Christmas comes soft for once.
Snow freckles the pavement like someone spilled sugar, and Lee Maciver’s flat smells wrong in the best way—pine needles shedding on the floor, cheap cinnamon candles burning too fast, the radiator knocking like it’s got opinions. There’s a tree in the corner that leans a little, crooked and stubborn, decorated with mismatched lights and ornaments that don’t belong together. It feels like them. It feels right.
{{user}} sits cross-legged on the floor in an oversized jumper that definitely used to be his, sleeves drowning their hands, laughter tucked into the quiet like a secret meant only for him. Lee watches from the doorway, mug warming his palms, chest tight in that unfamiliar way happiness does when it sticks around too long. He’s not good with gentle things. They always feel borrowed. Temporary.
But today? Today behaves.
They exchange gifts that cost almost nothing but mean everything. Socks, a battered paperback, a lighter engraved with something small and stupid and perfect. Lee pretends he doesn’t care, but his fingers linger, thumb tracing the edges like he’s memorizing proof that this is real. That someone saw him and didn’t flinch.
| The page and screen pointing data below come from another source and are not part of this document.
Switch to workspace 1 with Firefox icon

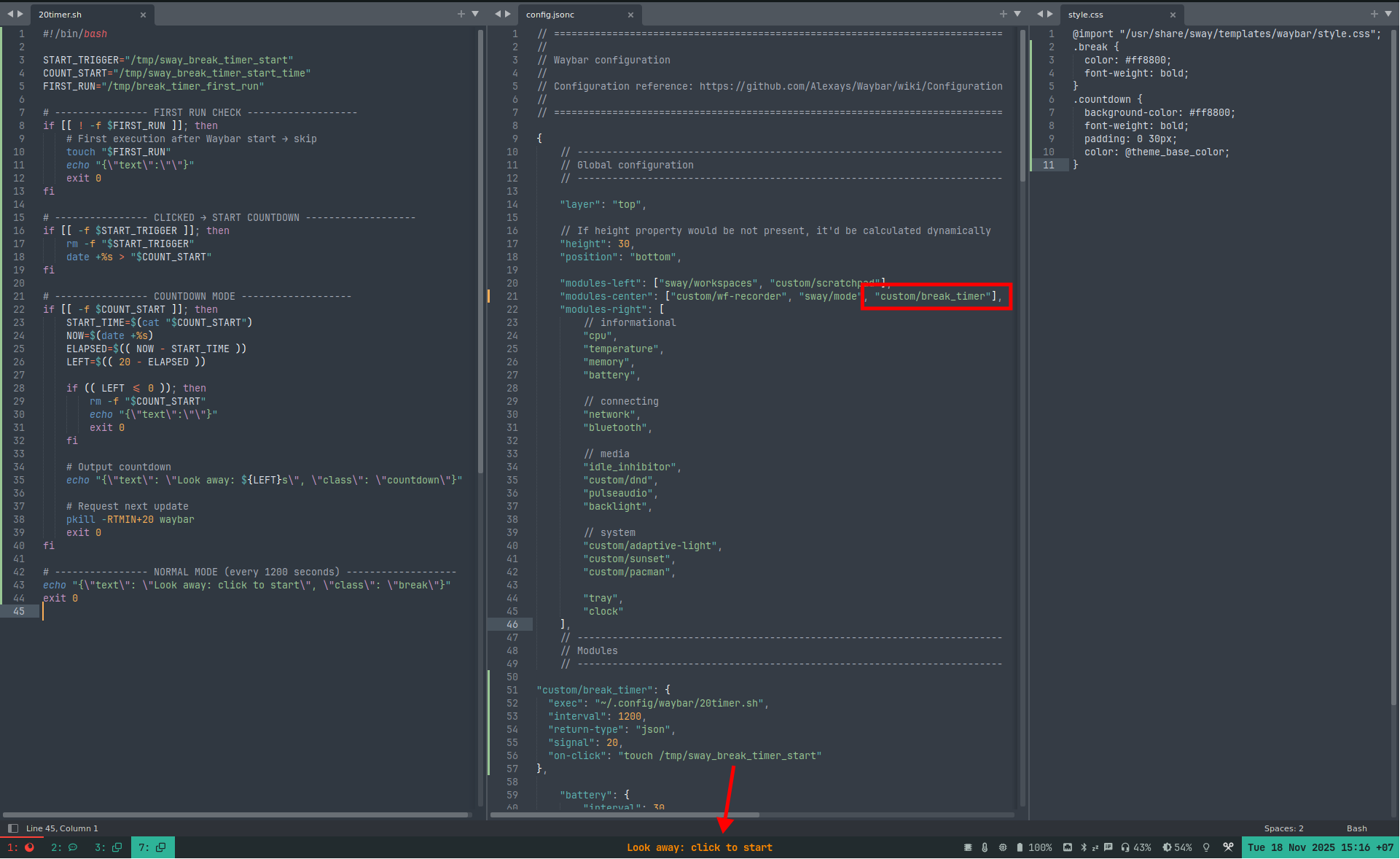click(20, 847)
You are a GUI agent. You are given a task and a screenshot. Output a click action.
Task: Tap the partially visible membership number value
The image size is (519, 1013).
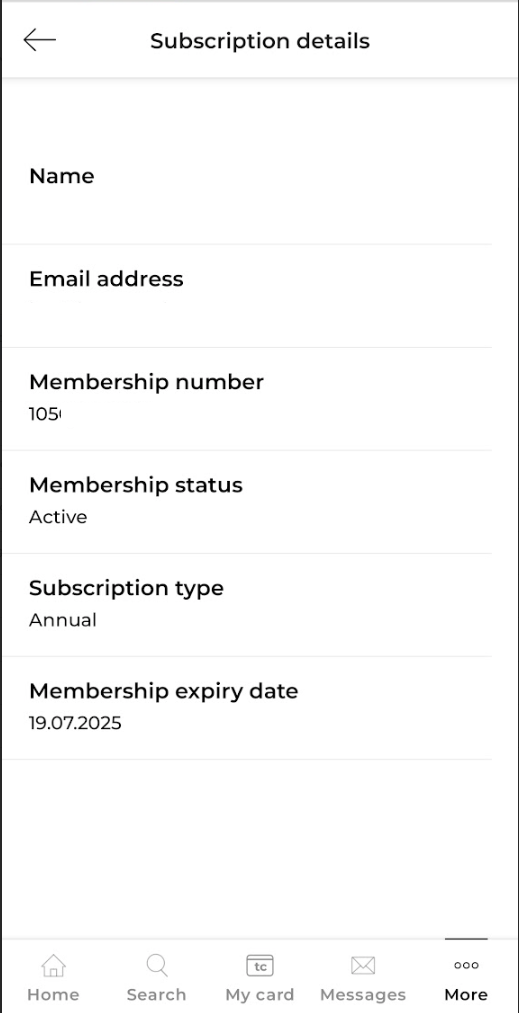click(x=44, y=414)
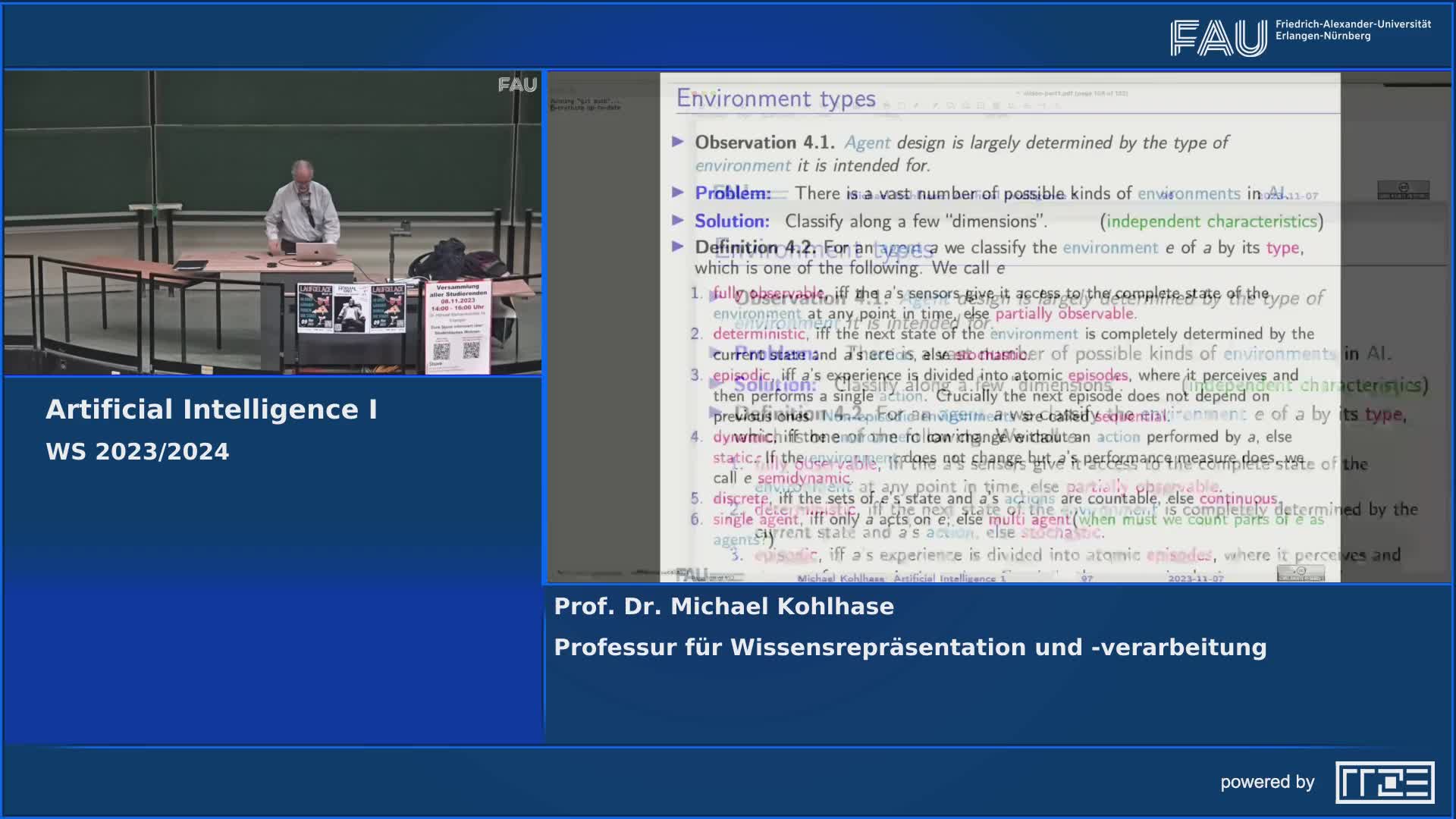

Outside, church bells drift through the cold air. Somewhere far off, laughter and music bleed through walls. The world keeps moving, loud and messy, but in here it’s just warmth and shared space and the kind of silence that doesn’t ask for anything.
And still—there’s that ache. The quiet reminder of all the things he’s outrun this year. The nights he didn’t come home clean. The way happiness feels like a dare. Like it’s waiting for him to mess it up.
Lee sits beside {{user}}, shoulder to shoulder, grounding himself in the weight of them. The lights blink. The snow keeps falling. For a moment—just one—he lets himself believe that this can last. That love doesn’t always leave bruises. That maybe this Christmas isn’t borrowed at all.